L’événement: une expérience du réel

Elodie Wehrli •

Avec la très réjouissante attribution du prix Nobel de littérature à Annie Ernaux, Pages de gauche publie en libre accès le compte rendu, publié dans son dernier numéro, de L’événement. Si nous n’avions pas prévu la remise de ce prix, nous étions déjà persuadé que les écrits de cette autrice clairement engagée à gauche méritaient d’être (re)découverts.


Événement, nom masculin (latin evenire, advenir): tout ce qui se produit, arrive ou apparaît.

Douze ans avant la loi Veil qui dépénalise l’interruption volontaire de grossesse en France, Annie Ernaux, alors jeune étudiante à l’université avorte clandestinement, avec l’aide d’une «faiseuse d’ange» et le soutien d’une amie aux croyances religieuses et aux idéaux bourgeois. Elle expulse le fœtus dans sa chambre d’étudiante, avant d’être hospitalisée d’urgence et prise en charge par un corps médical moralisateur, qui changera de comportement à son égard en apprenant qu’elle est une étudiante lettrée et pas une prolétaire irresponsable.

Ernaux raconte son avortement comme une expérience humaine totale, comme l’événement qui lui a permis le désir d’avoir des enfants, comme une acceptation de la violence de la reproduction dans son corps.

Une expérience unique et personnelle du réel, tout comme l’est le choix de l’avortement.

Au-delà du personnel, l’autrice nous raconte la réalité sociale dans laquelle elle évolue à cette époque, le mépris de classe et le paternalisme de la société à l’égard des femmes, en particulier envers celles issues des classes populaires, la fascination malsaine et le jugement de son entourage masculin concernant ce tabou qu’est l’avortement mais également son expérience de la sororité. Des femmes de tous horizons sociaux l’ont accompagnée dans cette démarche. Certaines ont bravé leurs propres principes moraux, d’autres ont pris des risques en agissant dans l’illégalité. «Elles forment en moi une chaîne invisible où se côtoient des artistes, des écrivaines, des héroïnes de roman et des femmes de mon enfance. J’ai l’impression que mon histoire est en elles.»

▶ [RELEVÉ DES DONNÉES]:
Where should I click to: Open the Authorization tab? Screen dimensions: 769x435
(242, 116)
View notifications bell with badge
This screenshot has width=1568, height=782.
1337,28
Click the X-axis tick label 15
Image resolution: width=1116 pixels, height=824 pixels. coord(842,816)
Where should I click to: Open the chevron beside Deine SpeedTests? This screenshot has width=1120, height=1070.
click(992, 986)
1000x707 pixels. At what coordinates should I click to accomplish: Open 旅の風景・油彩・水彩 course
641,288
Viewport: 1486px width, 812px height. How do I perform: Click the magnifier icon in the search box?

▶ [CONSIGNE]: Rédigez la suite du compte rendu consacré à L'événement d'Annie Ernaux, en partant de sa dernière phrase.

▶ [RÉPONSE]:
Aujourd’hui encore, l’interruption de grossesse n’est pas un droit universellement reconnu. Là où il est légal d’avorter, ce droit est sans cesse remis en question et les jugements sur les choix des personnes concernées subsistent. Un tel témoignage nous plonge dès lors dans l’actuel. Malgré sa légalité, l’avortement semble toujours être une épreuve qui doit se vivre dans le plus grand secret et dans la honte. Pour qu’un avortement soit accepté aux yeux de la société, une certaine culpabilité devrait subsister. Partout où il est légal, l’avortement reste encore largement stigmatisé. Or, chaque choix, chaque expérience reste unique.

Un avortement est un événement.

À lire: Annie Ernaux, L’événement, Paris, Gallimard, 2000.


Cet article a été publié dans Pages de gauche n° 185 (automne 2022).